If possible Redemption Dates or periods within which Redemption Dates may occur and the related Redemption Prices (expressed as percentages of the principal amount of this Note) are set forth on the face hereof under “Redemption Terms,” unless otherwise specified on the face hereof, this Note is subject to redemption prior to the Maturity Date upon not less than 10 nor more than 60 days’ notice mailed to the Person in whose name this Note is registered at such address as shall appear in the Security Register of the Company, on any Redemption Date so specified or occurring within any period so specified, as a whole or in part, at the election of the Company, at the applicable Redemption Price so specified, together with accrued interest, if any, to the Redemption Date; provided, however, that installments of interest whose Stated Maturity is on or prior to such Redemption Date will be payable to the holder of this Note (or one or more predecessor Notes) at the close of business on the relevant Record Dates on the face hereof, all in accordance with the terms hereof and as provided in the Indenture. If less than all of the Notes of like tenor and terms are to be redeemed, the Trustee will select the Notes to be redeemed by a method that the Trustee deems fair and appropriate in accordance with the procedures of the Depositary.
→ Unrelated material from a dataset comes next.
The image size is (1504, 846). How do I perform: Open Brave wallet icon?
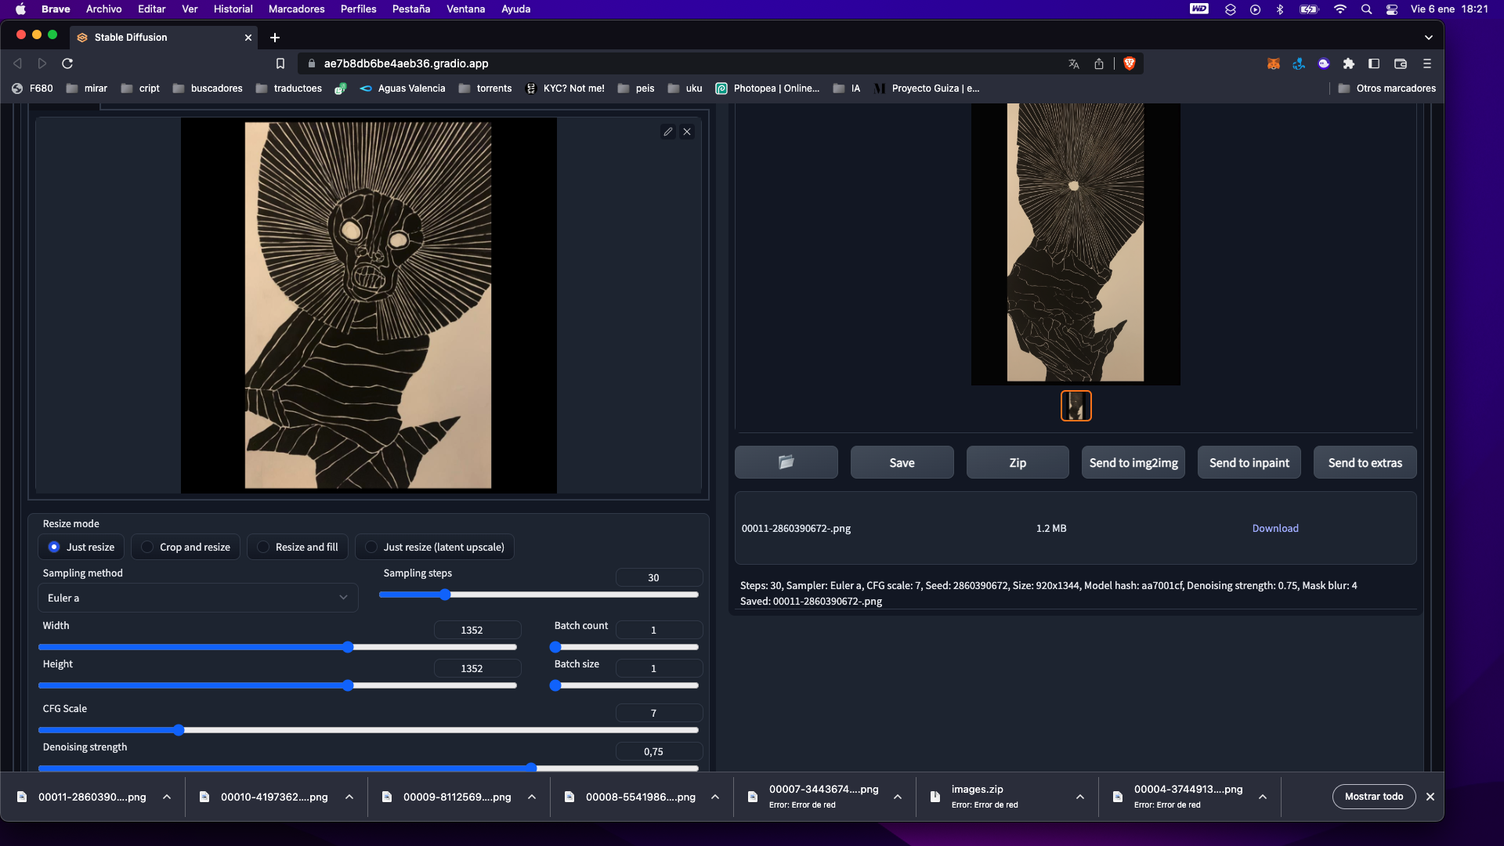[x=1401, y=63]
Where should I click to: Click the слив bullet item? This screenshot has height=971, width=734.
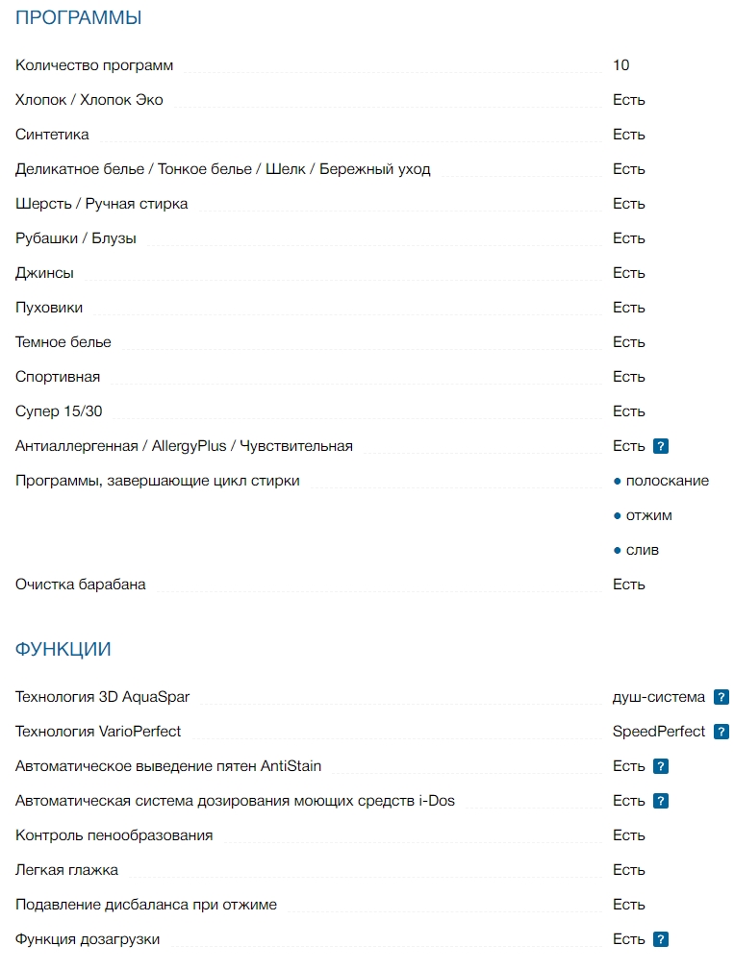[642, 550]
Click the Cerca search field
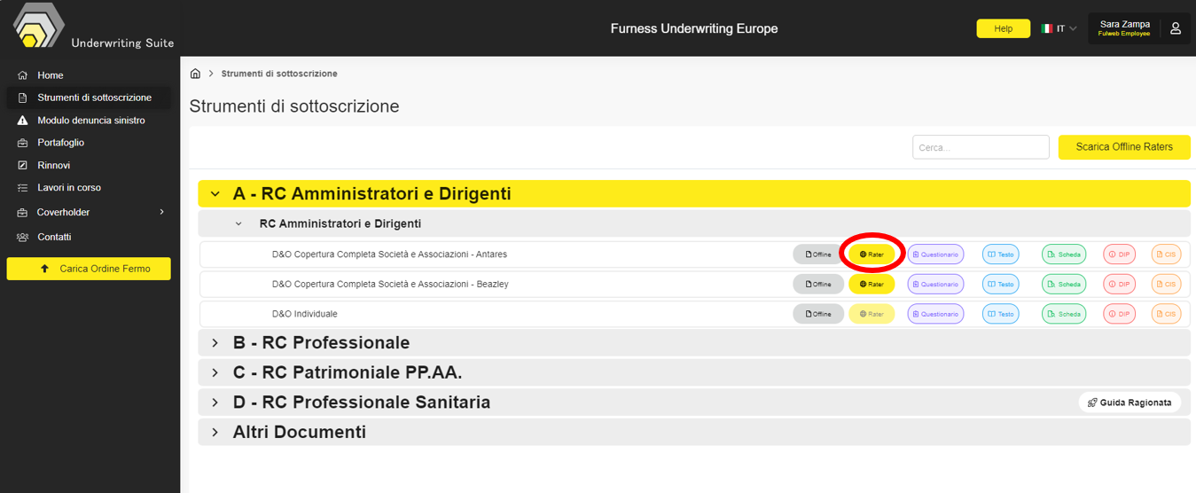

In the event of

 

-14-


redemption of less than all of the principal of this Note, a new Note of this series with similar terms and of an authorized denomination representing the unredeemed portion of this Note will be issued in the name of the holder hereof upon the cancellation hereof. Unless otherwise specified on the face hereof, under “Redemption Terms,” this Note is not subject to any sinking fund, and the Company will not be obligated to redeem, purchase or repay this Note pursuant to a sinking fund or analogous provision or at the option of the holder.

Miscellaneous Provisions

The Company’s obligation to make any payment of principal, premium or interest on the indebtedness evidenced by the Notes, including this Note, to the extent and in the manner provided in the Indenture referred to above, is subordinate and junior in right of payment to the prior payment in full of the principal of and any premium and interest due on all Senior Indebtedness of the Company, as defined in the Indenture. As more specifically provided in the Indenture, upon any distribution of assets of the Company after any dissolution, winding up, liquidation or reorganization, the holders of Senior Indebtedness are entitled to receive payment in full of principal and any premium and interest due on Senior Indebtedness before the holders of the Notes, including the holder of this Note, are entitled to receive any payment on account of the principal of and any premium or interest on such Notes (except that a holder of a Note may receive payment in shares of stock in a reorganization or adjustment in certain circumstances specified in the Indenture). Certain dissolution, winding up, liquidation or reorganization events specified in the Indenture will not be deemed to be a dissolution, winding up, liquidation or reorganization for this purpose. The Company may not pay principal of, or any premium or interest on, the Notes and may not acquire any Notes for cash or property other than the Company’s capital stock if (1) a default on Senior Indebtedness occurs and is continuing that permits holders of such Senior Indebtedness to accelerate its maturity; and (2) such default is the subject of judicial proceedings or the Company receives written notice of such default from a representative of the holders of the Senior Indebtedness. If the Company receives a notice in accordance with the preceding sentence, a similar notice received within 360 days thereafter relating to the same default on the same issue of Senior Indebtedness shall not be effective for such purpose. The Company may resume payments on the Notes, including this Note, and may acquire them when (1) such default is cured or waived or shall have ceased to exist or the Senior Indebtedness to which such default relates shall have been paid in full in cash or cash equivalents; or (2) if such default is not the subject of judicial proceedings, 120 days pass after the Company receives such written notice (subject to any other prohibitions in the Indenture on such payment or acquisition).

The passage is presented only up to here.